Celebrations for France’s victory at the World Cup were at fever pitch when fallout from the Trump-Putin cozy-up hit the fan. The spotlight suddenly swerved to the Helsinki summit, where the two leaders had a one-on-one.
A week later, the world is still wondering what they talked about. How many translators were there? I wonder if they sleep nights.
Now Trump admits he misspoke. It was the case of a missing apostrophe, or a double negative. He said, “would” instead of “wouldn’t.” Is this just for comic relief? Is anyone buying it?
The media won’t let it go. They have dissected every sound bite, every possible nuance in his voice. Even his usual allies are alarmed. Accusers are having a field day while apologists scramble for alibis. Analysts and political personalities have lined up to give their two cents’ worth.
I have a problem. I don’t know what/who to believe. I am confused. The evidence seems damning, indefensible. Is it?
I am thinking, will he ever live this down? Will the critics, and he has legion, ever let him off the hook? It seems that the more he explains, the deeper the hole gets.
My old reliable “wise voice” for things political believes most people have short attention spans and will soon latch on to newer “breaking news.” “Another crisis will soon catch their attention.” You think?

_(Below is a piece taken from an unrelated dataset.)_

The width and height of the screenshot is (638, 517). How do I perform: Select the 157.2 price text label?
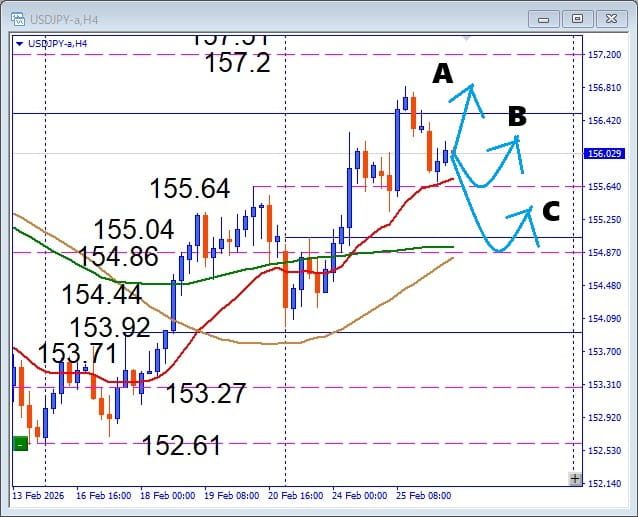237,64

He is probably right. True, many get fixated on the object of their disaffection. But we are a fickle lot. We flare up and rant to the four winds, and then we get bored and go off hunting for fresher bones to pick. I try to listen to both sides and look for something, anything, positive, no matter how dismal or depressing. It isn’t easy.

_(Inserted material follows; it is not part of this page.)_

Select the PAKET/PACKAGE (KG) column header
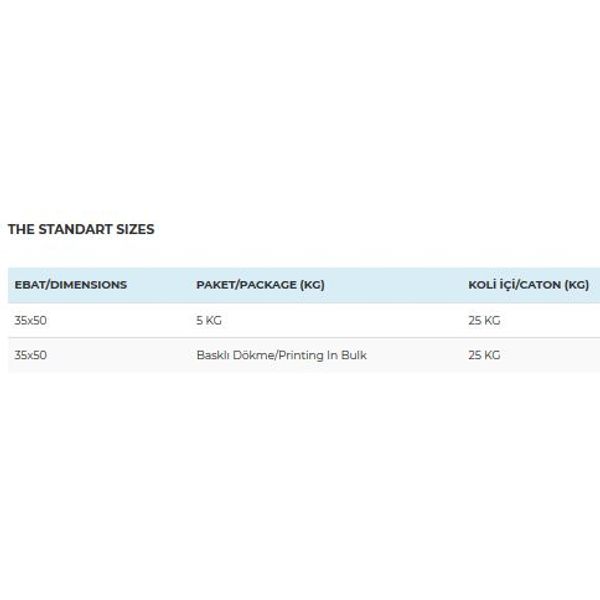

I grew up in the post-World War II era. The horrors of war inflicted by Hitler and his accomplices and our own experiences under Japanese rule are impossible to forget.
For years we looked to America for hope and imbibed everything we were taught about democracy and freedom. It was clearly a blessing to have been on the side of the liberators.

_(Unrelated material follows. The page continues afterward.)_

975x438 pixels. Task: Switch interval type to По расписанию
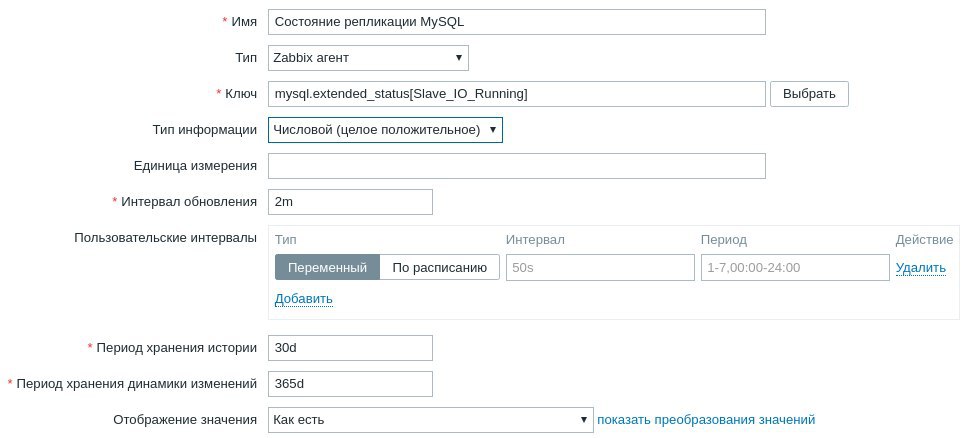point(439,268)
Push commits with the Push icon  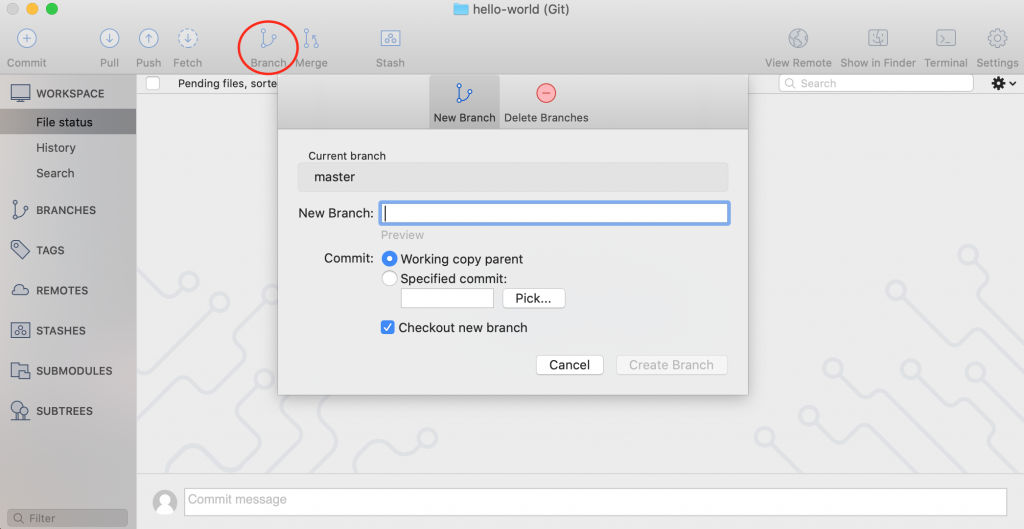(x=148, y=39)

But the menacing specter of Communism soon became our nightmare. The Soviet Union turned from an ally to the new contrabida. I remember being taught in school that the enemy was Communism, an ideology I didn’t quite understand. But even at an early age we were taught to reject and push back against the “Reds.”
Whenever there is a “situation” to cover on national television, I marvel at the work of the people behind the scenes. I am awed by their hard work and amazed at their talent and ability to have images of past history so quickly on the screen in no time at all.
I got a bit weepy when CNN showed a video of Brandenburg Gate, once the symbol of Germany divided. It was also known as the Berlin Wall during the hostilities between the Soviet bloc and the United States-led Western powers, 1945-1990.
I suppose this was done to refresh our memories of the long animosity between the US and the Russia.
To hear the impassioned voice of US President Ronald Reagan made me emotional all over again. It was in that June 12, 1987 speech that Reagan called out to Soviet Leader Mikhail Gorbachev. “Mr. Gorbachev, tear down this wall!” The wall didn’t come down until two years later, but no matter; it was a dramatic moment for the world.
Today those pictures play in sharp contrast to the constantly unraveling reality show of a US President perceived to be playing footsies with his Russian counterpart.
And the world turns—and keeps on turning.
A beautiful respite
I have heard it said by many that Seattle has, at most, only three sunny days a year. I have been here now two weeks and we have had incredibly blue skies and warm sunshine. Nights are clear, the air cool and crisp. Just lucky?
Last weekend we got on a ferry to Bainbridge Island. I can think of no better way to escape the angst and vitriol of the times and find a little bit of peace.
Elliot Bay was calm. It was a splendid morning and our view of Mount Rainier, white and majestic across the bay, was breathtaking. A marvelous change of pace, I thought. I remembered my father. He would have loved this. He always had so many stories to tell about the sea.
As we got underway I looked at the faces of my great grandchildren and listened to their chatter. I can’t get enough. I must remember each moment. We arrived in Bainbridge Island in time for lunch. The balmy air and bright sunshine made us hungry. Thanks to Google we discover Via Rosa 11, an authentic Italian eatery with multistar reviews. It did not disappoint. After lunch we lined up at Mora’s for the creamiest, densest coffee ice cream I’ve ever had. It was past four when we drove to the pier and caught the ferry back to Seattle.
From the deck the view was stunning. The fresh air was exhilarating. I drank it all in. And I felt the warmth of family all around me and thought, it doesn’t get better than this.